That's exactly it, and that's why IMHO a free/open community mobile OS will never catch on. It's not the technical challenge, it's marketing. It's the ecosystem. It's the "I want that" factor. It's the style. It's about drawing the consumer in. These are all things that big companies excel at, its their bread and butter.
Apple has this aced, once you start to buy-in and have everything working in harmony, you don't want to ever leave. A new phone gets all your data, apps, music etc transfer seamlessly across. Download a song on your phone? It appears on your tablet, computer and wife's phone instantly. Take a picture with your phone and it appears on your computer before you even get home. Import a photo from your SLR to your computer and it appears on your tablet. If you've got all this working, how appealing is a new device that breaks it all? It better have some *very* compelling new features.
Apple's definitely riding the bubble right now that they got from having a head-start on the "modern" smartphone and tablet. I fully expect them to shrink down a little, but they have a firm grip on the high-end and that's not going anywhere anytime soon. This is their specialty. High-end = higher profit margin per device, and when balanced properly = highest total profit.
Google isn't dumb and they're doing their damnedest to try and mirror the ecosystem/lock-in with the Play store, etc. They're doing everything they can to gobble up whatever part of the high-end Apple doesn't have, and take as much of the middle as possible.
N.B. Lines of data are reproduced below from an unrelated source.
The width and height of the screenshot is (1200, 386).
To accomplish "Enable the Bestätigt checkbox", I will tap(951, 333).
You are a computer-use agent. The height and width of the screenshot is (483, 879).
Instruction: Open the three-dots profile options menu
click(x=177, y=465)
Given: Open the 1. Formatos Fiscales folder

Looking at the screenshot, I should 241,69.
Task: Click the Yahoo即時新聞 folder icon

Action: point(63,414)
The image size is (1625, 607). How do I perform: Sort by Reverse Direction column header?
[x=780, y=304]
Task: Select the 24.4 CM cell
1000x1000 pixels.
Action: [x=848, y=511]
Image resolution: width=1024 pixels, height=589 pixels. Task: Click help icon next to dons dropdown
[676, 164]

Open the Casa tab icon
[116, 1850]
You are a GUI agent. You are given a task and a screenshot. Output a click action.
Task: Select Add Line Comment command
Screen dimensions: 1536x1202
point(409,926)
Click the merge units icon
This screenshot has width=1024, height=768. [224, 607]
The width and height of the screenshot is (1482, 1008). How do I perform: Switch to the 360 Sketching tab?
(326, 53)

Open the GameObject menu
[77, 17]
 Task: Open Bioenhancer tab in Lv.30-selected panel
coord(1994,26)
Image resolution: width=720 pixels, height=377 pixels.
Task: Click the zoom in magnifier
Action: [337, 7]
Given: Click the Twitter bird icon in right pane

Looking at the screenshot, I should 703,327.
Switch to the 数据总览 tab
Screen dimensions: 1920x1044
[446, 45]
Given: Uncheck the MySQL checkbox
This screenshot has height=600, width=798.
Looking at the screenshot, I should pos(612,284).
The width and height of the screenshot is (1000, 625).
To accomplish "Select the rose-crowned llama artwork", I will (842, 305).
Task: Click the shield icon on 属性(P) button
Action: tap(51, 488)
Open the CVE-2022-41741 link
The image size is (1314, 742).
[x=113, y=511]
Their business model is to get the largest number of users as possible, since their product isn't the phone, it's the users.
This leaves the low-end, consisting of people who basically only use the web-browser, facebook and twitter. They take photos, but only to upload to social media. They refuse to spend $ on apps, songs etc and as such are never "locked in" to a brand. This is exactly where I see Firefox OS excelling. A "web" device marketed to "web" users.
*This* is the problem facing a new free, open-community mobile OS. It doesn't matter how technically compelling the OS software is, that's only one small component to success.